What those hornets meant I found out soon enough. Mr. Garrett came in a few minutes later, wearing slacks and lounge coat this time. He nodded amiably to me and bowed in a courtly manner to Hortense.
“Hello,” she crooned in a low voice, waving him closer. He went over to her and sat down as she moved to give him room, responding when she pulled him down for a kiss. “... and hello,” he growled, obviously shaken.
Suddenly I knew what it felt like to suffer.
“Be with you in a minute,” he flung over his shoulder to me, bending over her again. I walked to the window and stared out at Wilmington — which isn’t much to look at when viewed under such circumstances.
“Now,” he said.
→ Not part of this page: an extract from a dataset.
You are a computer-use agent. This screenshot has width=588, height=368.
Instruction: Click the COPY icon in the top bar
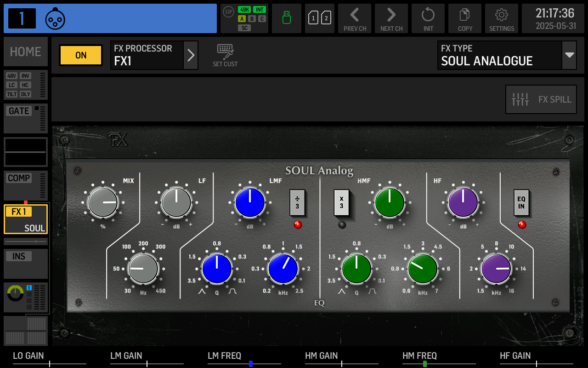(x=465, y=18)
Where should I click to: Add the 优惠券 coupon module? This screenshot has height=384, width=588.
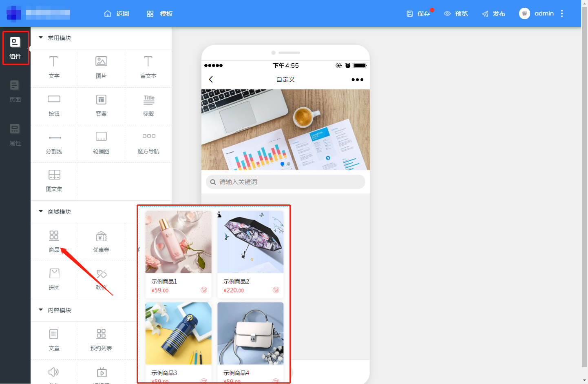click(x=101, y=242)
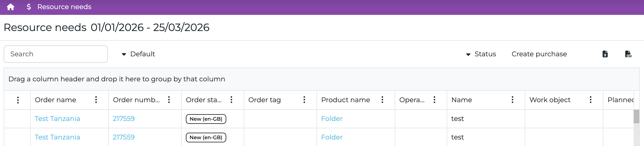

When I turned, he was sitting beside her, holding her hand and patting it. “My wife,” he went on, “says you have an idea, something you think will change her mind. I’m listening.”
“Well,” I said, trying to regain my wits, “I had no idea before — when I was here yesterday, I mean — why she felt as she did—”
“Feel as I do,” she corrected me.
“But she let something drop as we were driving to Washington which put me on the track of a way to work things out so that she can have what she wants — except better and more of it—”
“I’m curious.”
“Mr. Garrett, it seems she’s a frog—”
“But a great big beautiful frog—”
“Yes sir, in the biggest puddle on earth.”
“My boy, Wilmington’s big, I promise you — bigger than I am by far. In some other place, I’d be quite a guy. Here I’m just a piker.”
“Dr. Palmer, he’s not telling the truth.”
“I know that, Mrs. Garrett.”
“Richard, when he and I are alone, he calls me Hortense. He’s a cheeky son of a bitch.”
“I like cheeky guys. They can sell.”
He motioned for me to go on. It didn’t help matters that she snuggled to him, responding to his pats. But I gritted my teeth and said as if by rote. “However, big as Wilmington is, it’s not as big as the earth, and that’s the side of the puddle I’m offering her — you and her, but mainly her.”
“The earth? What do you mean?”
“Biography is international. The subjects aren’t all American, not by any means. One man writes about Caesar, another chooses Napoleon, another Wellesley, the Duke of Wellington. Yesterday, when I spoke of the American preeminence in the field, I may have given the impression that it was a national thing. It isn’t. It’s international, just as the writers of it are. In other words, if Mrs. Garrett were to take charge of this thing, she would be not a more beautiful frog — as that, of course, is impossible — but a much bigger frog, provided, that is, that you take one obvious step. Provided that you name it for her.”
“But I intended to!”
He looked down at her and asked: “Dear? Does Dr. Palmer’s idea appeal to you?”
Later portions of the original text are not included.